Historical load for collection with Kafka source

Hi :slightly_smiling_face:

I’ve created a collection with a source of Managed Confluent Kafka. Is there a way to also load data into it from WriteAPI or S3 Bulk Load or any other method?

I prefer not to pollute the Kafka topic with historical data and only pump fresh data into it with a low TTL.

Hey @yaron,

You can use the Write API to get the messages from Kafka and send it to a Rockset Collection. You would have to get the messages from Kafka and send it to a Rockset collection.

For the latter half of your question-> can you elaborate more? Are you trying to use the Apache Kafka and the Write API to send to 1 Rockset Collection? Are you trying to avoid using the Apache Kafka connector altogether by using the Write API or writing to S3, and then do a Rockset integration with S3?

Please, let me know more! Look forward to your response!


@nadine I want a collection which have a source if Kafka. But I also want to perform one-time historical bulk load, from S3.

Hi @yaron !

Awesome!
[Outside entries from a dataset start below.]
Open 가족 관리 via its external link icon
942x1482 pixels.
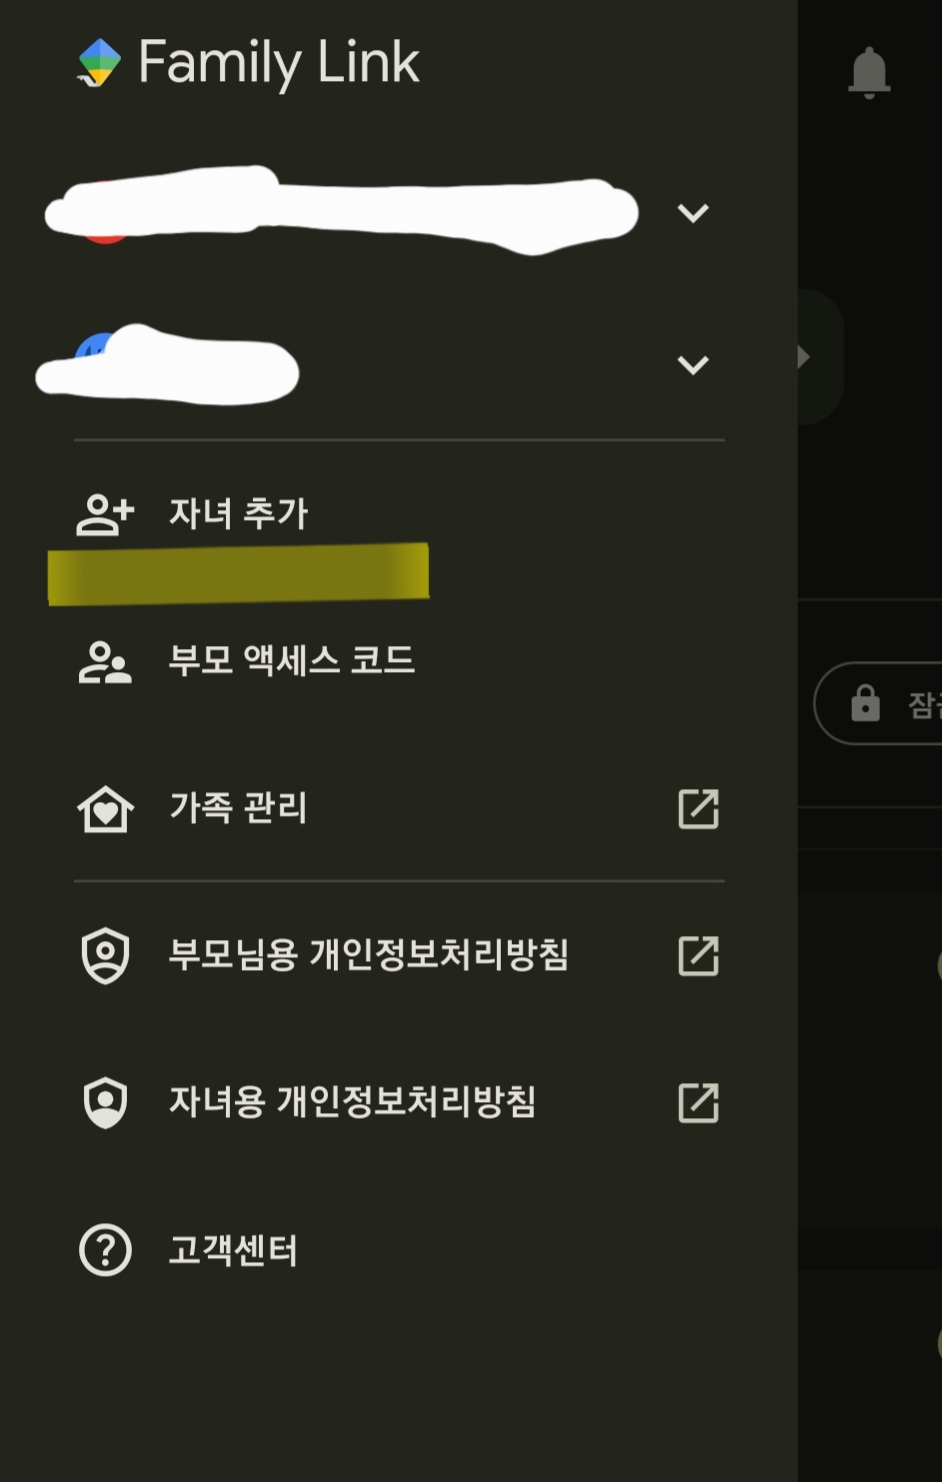coord(698,809)
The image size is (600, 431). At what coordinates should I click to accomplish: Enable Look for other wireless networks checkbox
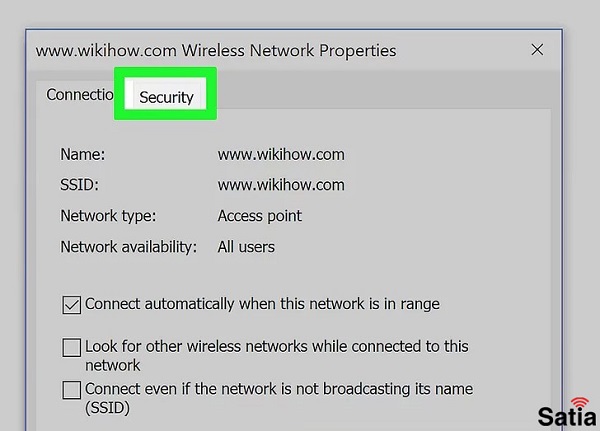(72, 347)
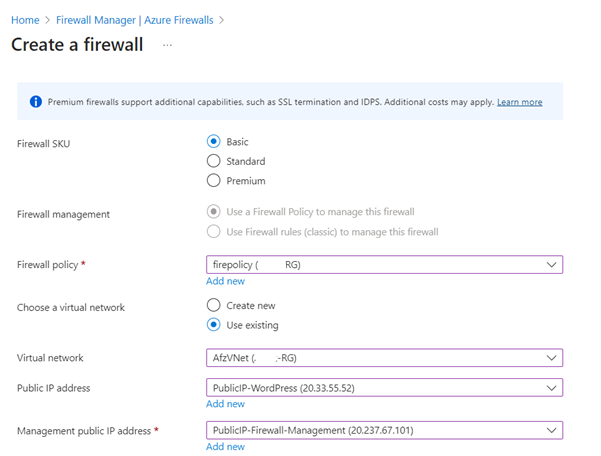Choose Use existing virtual network option
Viewport: 601px width, 456px height.
(x=213, y=325)
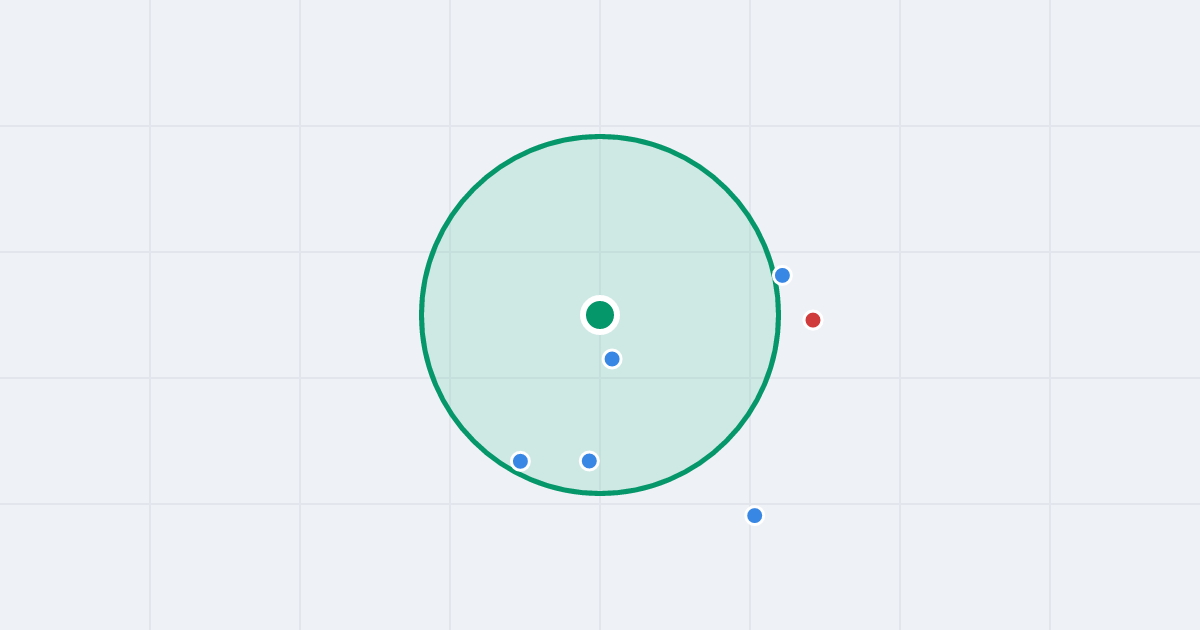Click the empty map background left of circle
The width and height of the screenshot is (1200, 630).
(250, 315)
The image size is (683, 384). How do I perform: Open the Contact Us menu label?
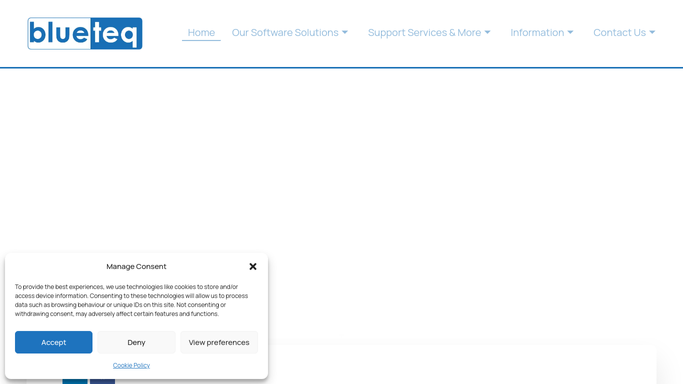pos(619,33)
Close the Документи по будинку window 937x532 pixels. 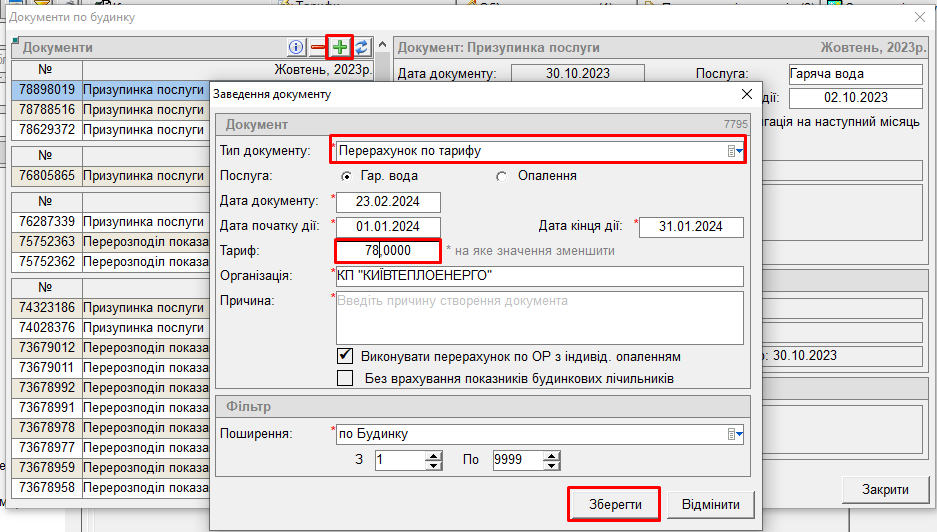(x=920, y=17)
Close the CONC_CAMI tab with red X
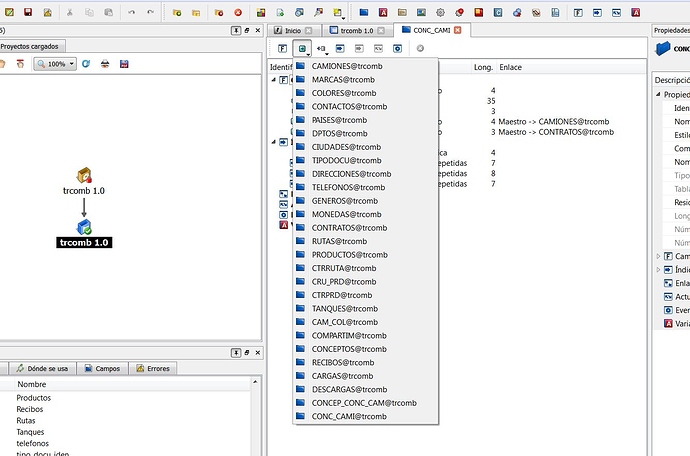Screen dimensions: 690x456 click(458, 30)
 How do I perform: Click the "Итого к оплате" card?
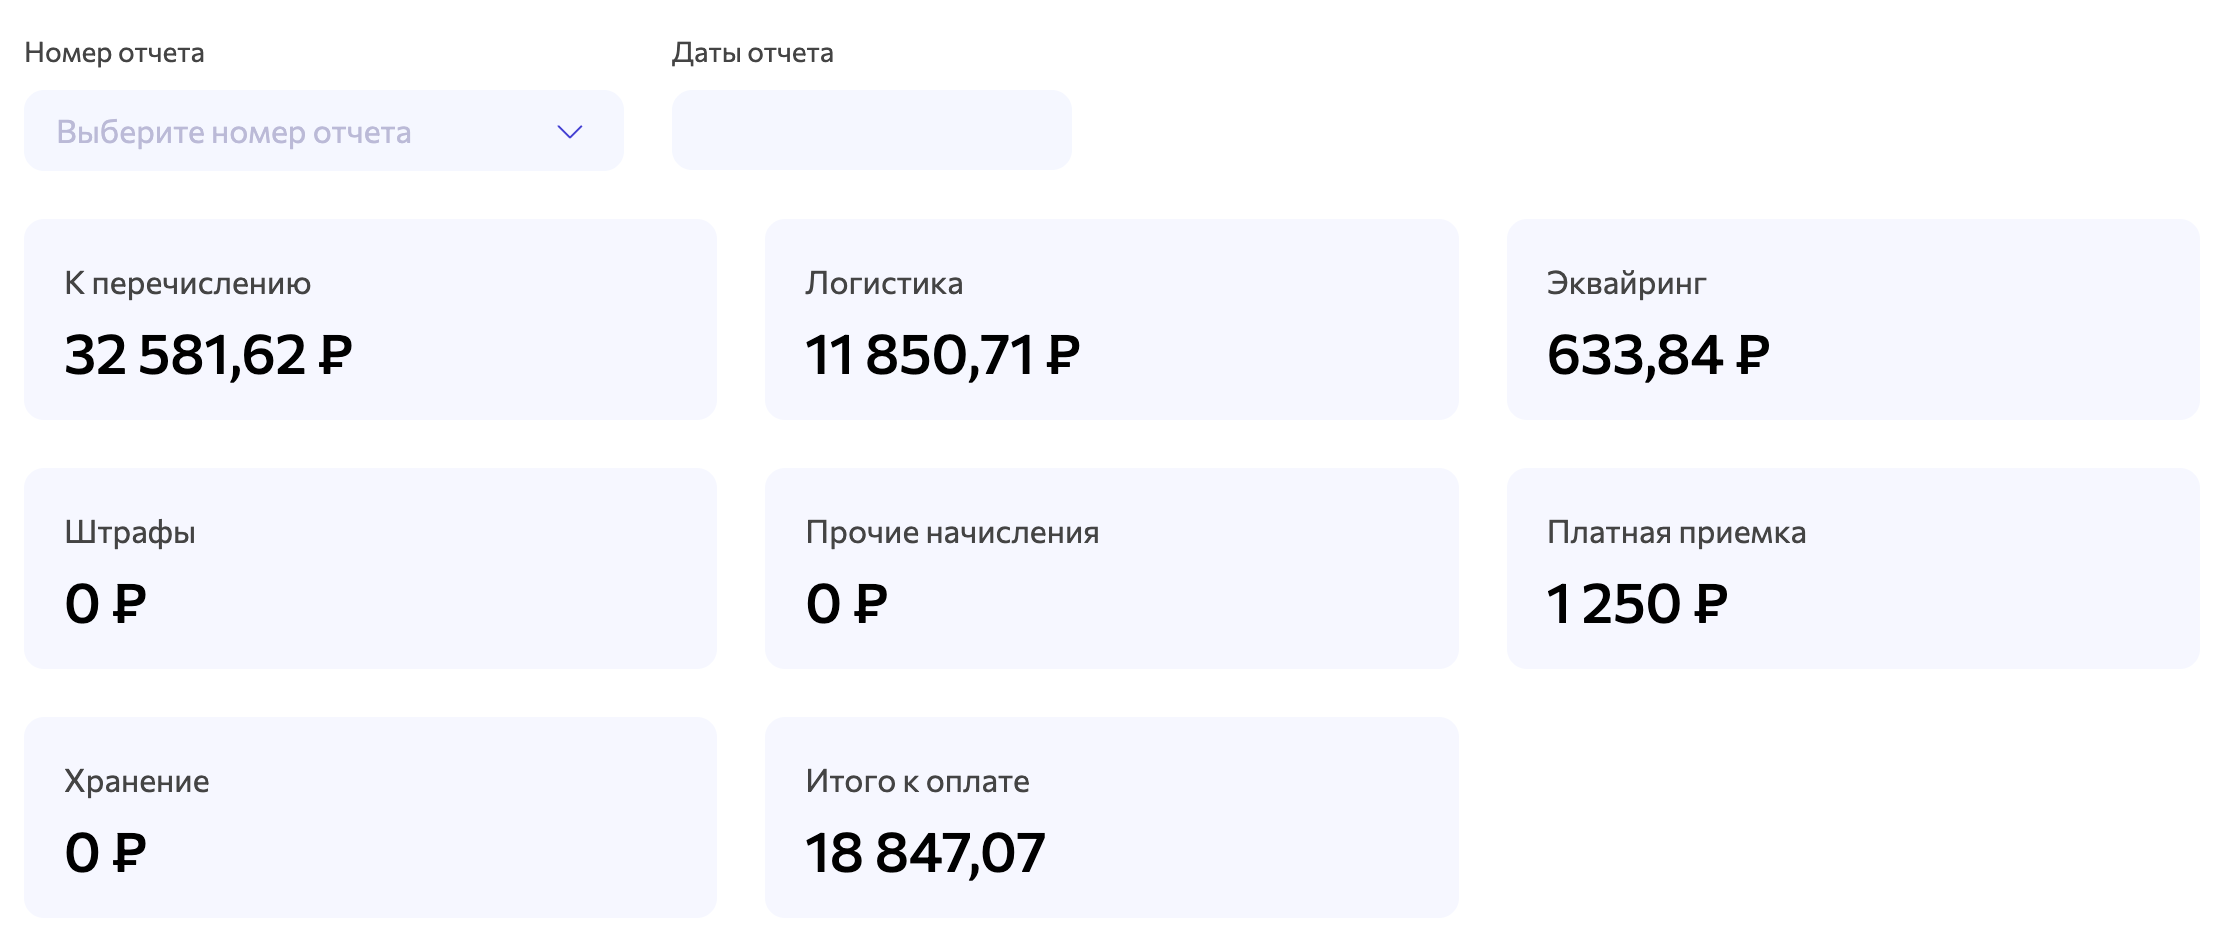click(1112, 817)
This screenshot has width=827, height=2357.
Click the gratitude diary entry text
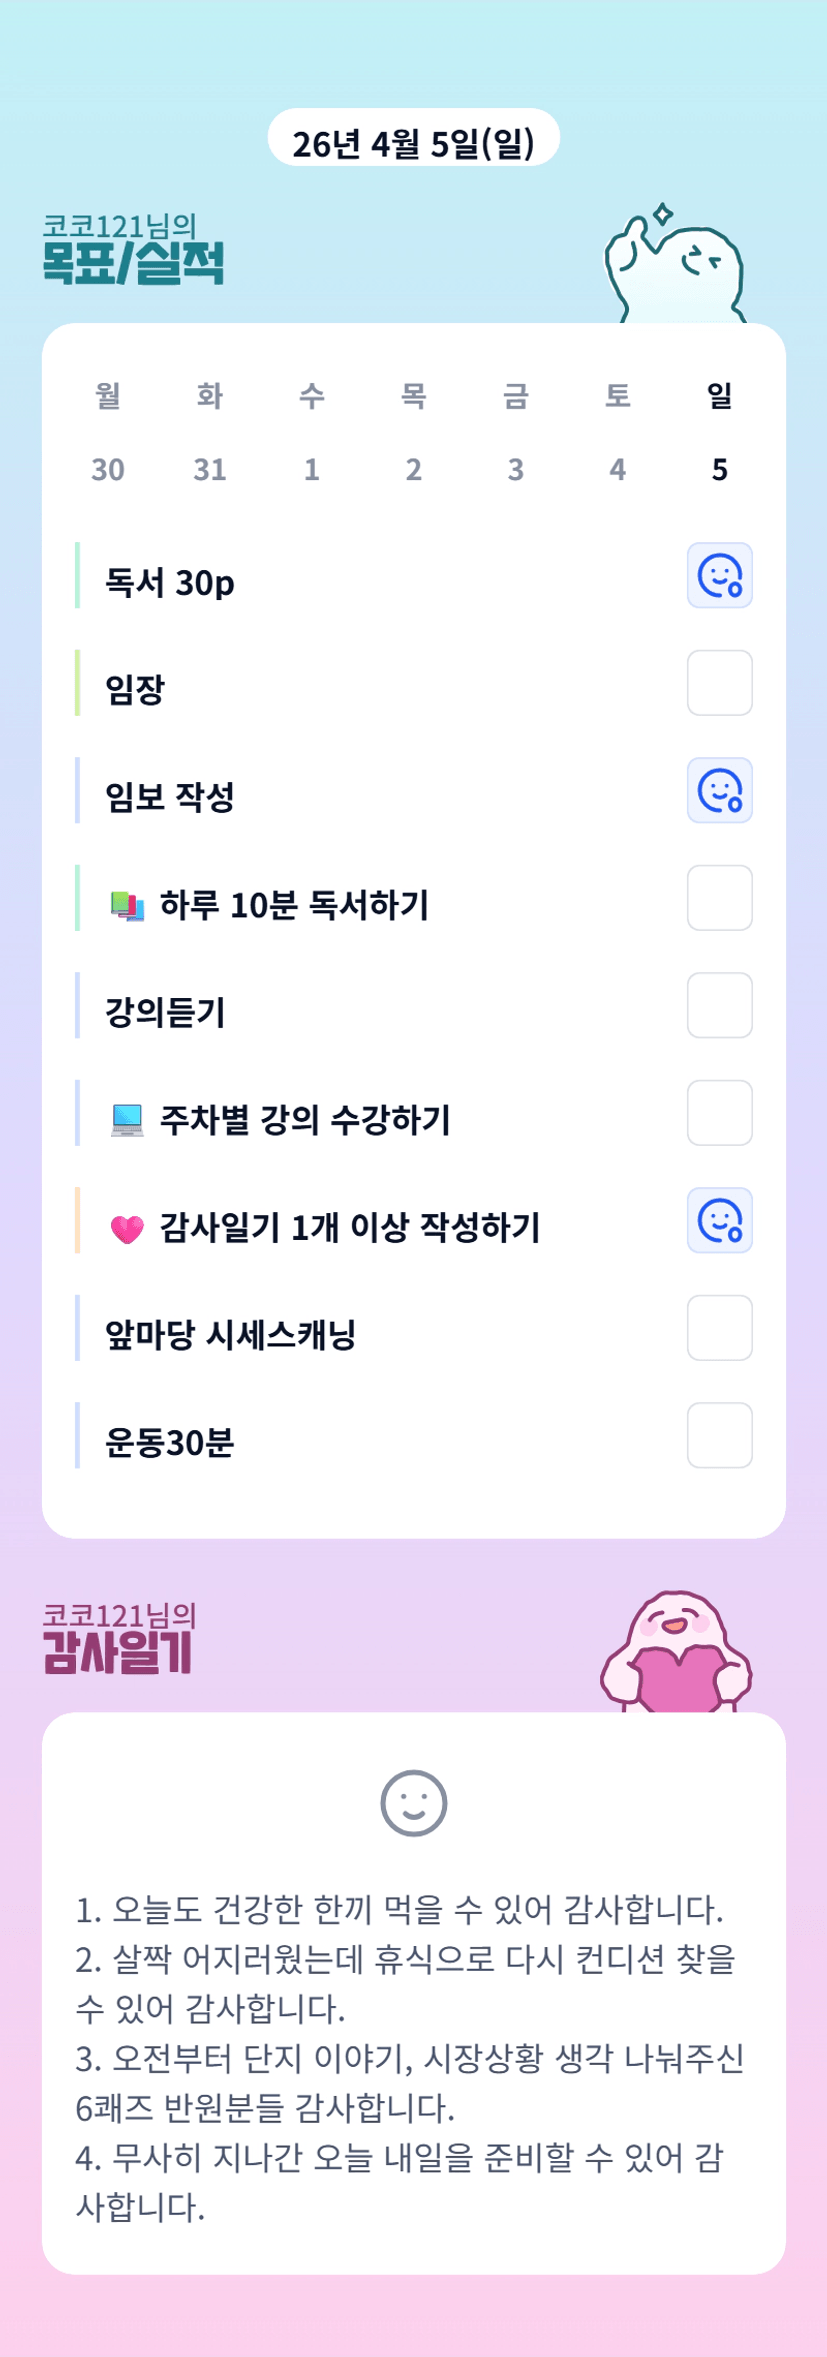click(409, 2057)
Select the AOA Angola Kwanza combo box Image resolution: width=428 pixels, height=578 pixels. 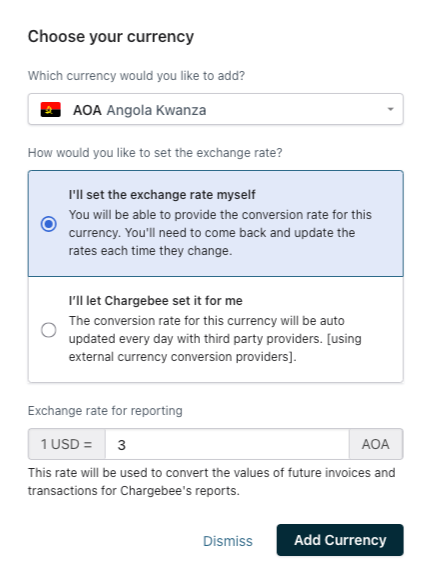pos(216,109)
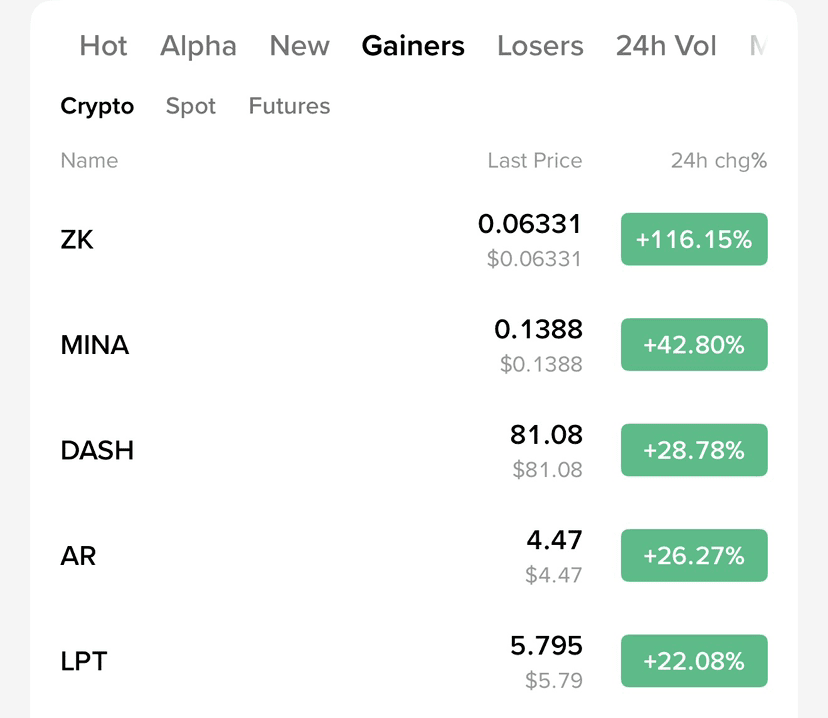Open the DASH coin row
The height and width of the screenshot is (718, 828).
[x=414, y=450]
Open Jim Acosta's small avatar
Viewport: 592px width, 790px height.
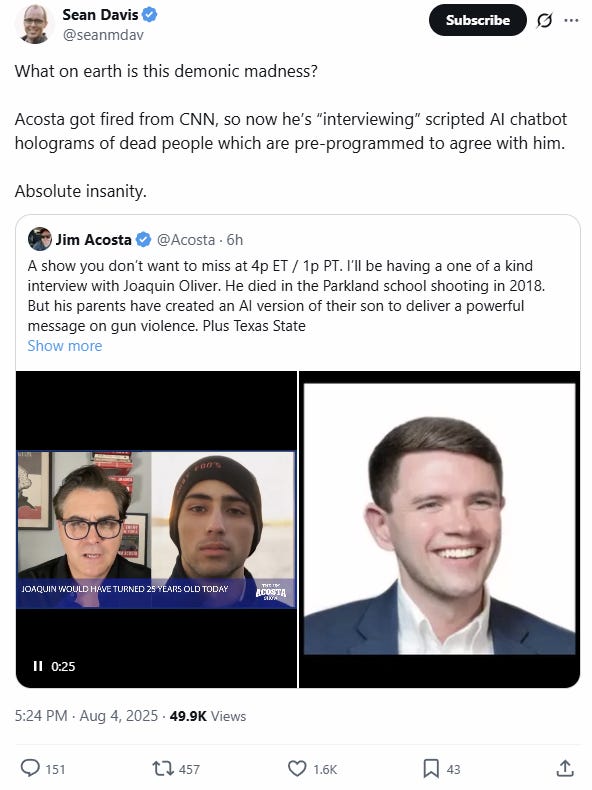click(40, 239)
Does this help answer your question: would writing kafka data to s3, and then do a Rockset integration with S3 work? In this case, you’ll do a one-time bulk load + you’ll get continuous sync. Would this not satisfy the requirements you’re looking for? If not, can you describe the requirements you are looking for?

Mm… didn’t quite understand :slightly_smiling_face:
When creating the collection what source should I choose?


I think I’m understanding more what you want: you want to create 1 Rockset collection, where you use the Apache Kafka Data Connector + do a historical bulk load into S3. Is this correct? If so, it’s recommended that you don’t mix up different sources for 1 Rockset collection. It’s best to create 2 collections: 1 for the apache Kafka data connector, and 1 for S3… Does this help answer your question?

So basically it’s not possible :slightly_smiling_face:
This would be a great feature.
For example, you want to create a Rollup that updates live from a Kafka source. But you want a one-time bulk load from S3 to fill up the Rollup with historical data.

Hi @yaron,

Thanks so much for the feedback. I’ll share this with product! if you can post on #product-feedback , I’ll relay this to them.

Thanks @yaron for helping me understand your use case.